Selain itu, Mgr Mandagi mencatat banyak tantangan dan hambatan dalam diri, misalnya egoisme, dan dari luar. Namun, prelatus itu percaya, tantangan dan hambatan itu mampu diatasi dengan iman yang kuat dan dalam. “Semakin beriman, semakin solider. Sebagai orang beragama, kita lahir dari Allah. Kata Santo Yohanes dalam suratnya, ‘Perintah Yesus itu tidak berat, sebab semua yang lahir dari Allah, mengalahkan dunia. Dan inilah kemenangan yang mengalahkan dunia: iman kita’ (1 Yohanes 5:3-4).”
Beriman berarti Yesus sebagai pokok anggur yang benar tinggal dalam kita dan kita dalam Dia (bdk Yoh 15:4), beriman berarti seperti Bunda Maria, kita berkata, “Sesungguhnya aku ini hamba Tuhan, jadilah padaku menurut perkataanmu itu.” Didorong oleh imannya yang kuat, Maria menyatakan solidaritasnya dengan Elizabeth saudarinya dengan “berangkat dia langsung berjalan ke pegunungan menuju sebuah kota di Yehuda. Di situ ia masuk ke rumah Zakharia dan memberi salam kepada Elizabeth. “Bunda Maria semakin semakin solider,” jelas Mgr Mandagi.
Menyadari bahwa iman pengikut Yesus tidak sepenuhnya ada, kuat dan mendalam, Mgr Mandagi mengajak umatnya untuk terus-menerus memupuk iman pertama melalui diam, keheningan dan doa, kedua melalui sakramen khususnya Ekaristi dan ketiga melalui puasa.

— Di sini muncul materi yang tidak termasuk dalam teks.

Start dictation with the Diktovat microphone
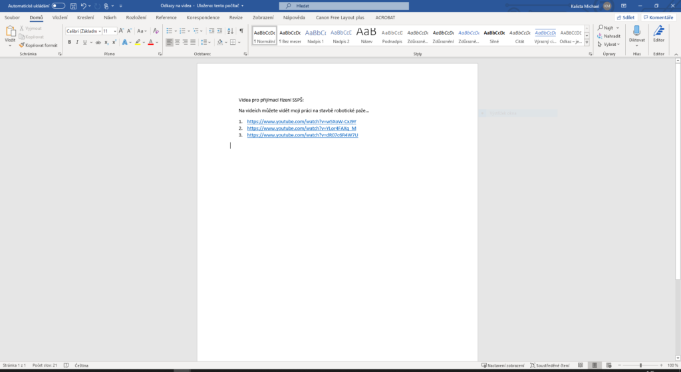Viewport: 681px width, 372px height. (636, 35)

Uskup mengutip Santa Teresa dari Kalkuta yang mengatakan, “Kita perlu menemukan Tuhan dan Dia tak dapat ditemukan dalam kegaduhan dan kegelisahan. Tuhan adalah teman yang diam. Lihatlah bagaimana alam, pohon, bunga, rumput-rumput tumbuh dalam diam. Lihat bintang, bulan dan matahari, bagaimana mereka bergerak dalam keheningan. Kita perlu diam untuk bisa menyentuh jiwa.”
Santo Yohanes Paulus II, tulis uskup agung itu, pernah mengatakan, “Ekaristi sebagai kehadiran Kristus yang menyelamatkan dalam umat beriman dan sebagai makanan rohani umat beriman, merupakan milik paling berharga yang Gereja dapat miliki dalam perjalanannya sepanjang sejarah.”

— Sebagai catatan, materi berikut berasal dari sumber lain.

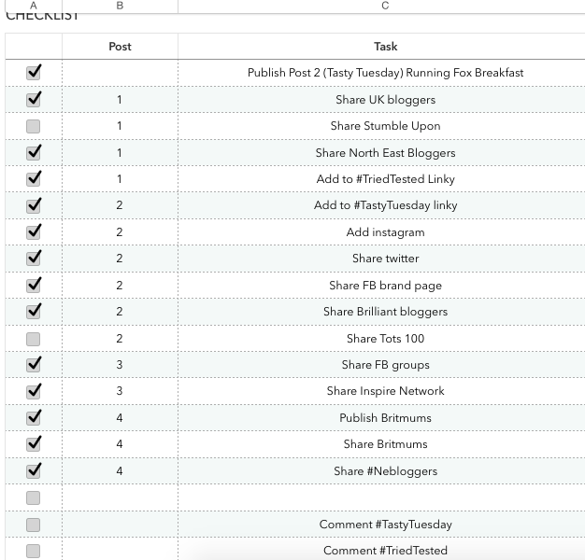Image resolution: width=585 pixels, height=560 pixels.
Task: Select column B header
Action: 120,6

Selanjutnya, puasa merupakan sarana yang indah untuk memupuk dan menguatkan iman dan cinta pada Tuhan dengan menghindari perbuatan-perbuatan jahat, tulis Administrator Apostolik Keuskupan Amboina itu mengutip Santo Basilius Agung, yang mengatakan, “Puasa sejati adalah menolak kejahatan, menguasai lidah, pantang marah, menjauhkan diri dari nafsu, fitnah, kebohongan, dan sumpah palsu.”(PEN@ Katolik/Getrudis Saga Keo)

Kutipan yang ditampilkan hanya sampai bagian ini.